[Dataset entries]
☆ ☆ ☆ ☆ ☆

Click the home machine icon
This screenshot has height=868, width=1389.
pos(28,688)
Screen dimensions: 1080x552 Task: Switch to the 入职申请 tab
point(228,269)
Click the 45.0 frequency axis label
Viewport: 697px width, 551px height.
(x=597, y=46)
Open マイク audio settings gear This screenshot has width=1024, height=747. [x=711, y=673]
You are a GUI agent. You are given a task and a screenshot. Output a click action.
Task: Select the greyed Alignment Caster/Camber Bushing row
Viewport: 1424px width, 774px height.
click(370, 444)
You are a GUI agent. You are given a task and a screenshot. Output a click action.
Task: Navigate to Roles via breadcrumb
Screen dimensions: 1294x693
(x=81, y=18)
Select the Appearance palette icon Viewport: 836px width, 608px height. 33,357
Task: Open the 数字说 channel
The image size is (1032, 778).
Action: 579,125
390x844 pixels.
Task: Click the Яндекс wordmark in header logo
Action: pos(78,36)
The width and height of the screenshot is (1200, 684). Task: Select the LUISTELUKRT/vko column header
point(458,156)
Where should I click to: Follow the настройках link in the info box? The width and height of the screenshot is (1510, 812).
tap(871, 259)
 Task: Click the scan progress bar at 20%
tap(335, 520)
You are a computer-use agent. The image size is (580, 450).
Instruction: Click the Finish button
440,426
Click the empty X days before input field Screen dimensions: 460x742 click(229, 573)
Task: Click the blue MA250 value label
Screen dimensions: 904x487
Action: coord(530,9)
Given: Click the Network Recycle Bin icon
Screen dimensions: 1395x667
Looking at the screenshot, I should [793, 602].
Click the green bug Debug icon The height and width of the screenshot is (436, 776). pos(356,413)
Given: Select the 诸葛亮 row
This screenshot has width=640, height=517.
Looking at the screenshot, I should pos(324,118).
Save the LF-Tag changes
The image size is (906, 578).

☆ ☆ ☆ ☆ ☆

# [Task brief]
Reproduce the entries above in full and exactly.

# [Task solution]
Click the home machine icon
This screenshot has height=868, width=1389.
pos(28,688)
Screen dimensions: 1080x552 Task: Switch to the 入职申请 tab
point(228,269)
Click the 45.0 frequency axis label
Viewport: 697px width, 551px height.
(x=597, y=46)
Open マイク audio settings gear This screenshot has width=1024, height=747. [x=711, y=673]
You are a GUI agent. You are given a task and a screenshot. Output a click action.
Task: Select the greyed Alignment Caster/Camber Bushing row
Viewport: 1424px width, 774px height.
click(370, 444)
You are a GUI agent. You are given a task and a screenshot. Output a click action.
Task: Navigate to Roles via breadcrumb
Screen dimensions: 1294x693
(x=81, y=18)
Select the Appearance palette icon Viewport: 836px width, 608px height. 33,357
Task: Open the 数字说 channel
The image size is (1032, 778).
Action: 579,125
390x844 pixels.
Task: Click the Яндекс wordmark in header logo
Action: pos(78,36)
The width and height of the screenshot is (1200, 684). Task: Select the LUISTELUKRT/vko column header
point(458,156)
Where should I click to: Follow the настройках link in the info box? The width and height of the screenshot is (1510, 812).
tap(871, 259)
 Task: Click the scan progress bar at 20%
tap(335, 520)
You are a computer-use agent. The image size is (580, 450).
Instruction: Click the Finish button
440,426
Click the empty X days before input field Screen dimensions: 460x742 click(229, 573)
Task: Click the blue MA250 value label
Screen dimensions: 904x487
Action: coord(530,9)
Given: Click the Network Recycle Bin icon
Screen dimensions: 1395x667
Looking at the screenshot, I should [793, 602].
Click the green bug Debug icon The height and width of the screenshot is (436, 776). pos(356,413)
Given: Select the 诸葛亮 row
This screenshot has width=640, height=517.
Looking at the screenshot, I should pos(324,118).
Save the LF-Tag changes
The image size is (906, 578).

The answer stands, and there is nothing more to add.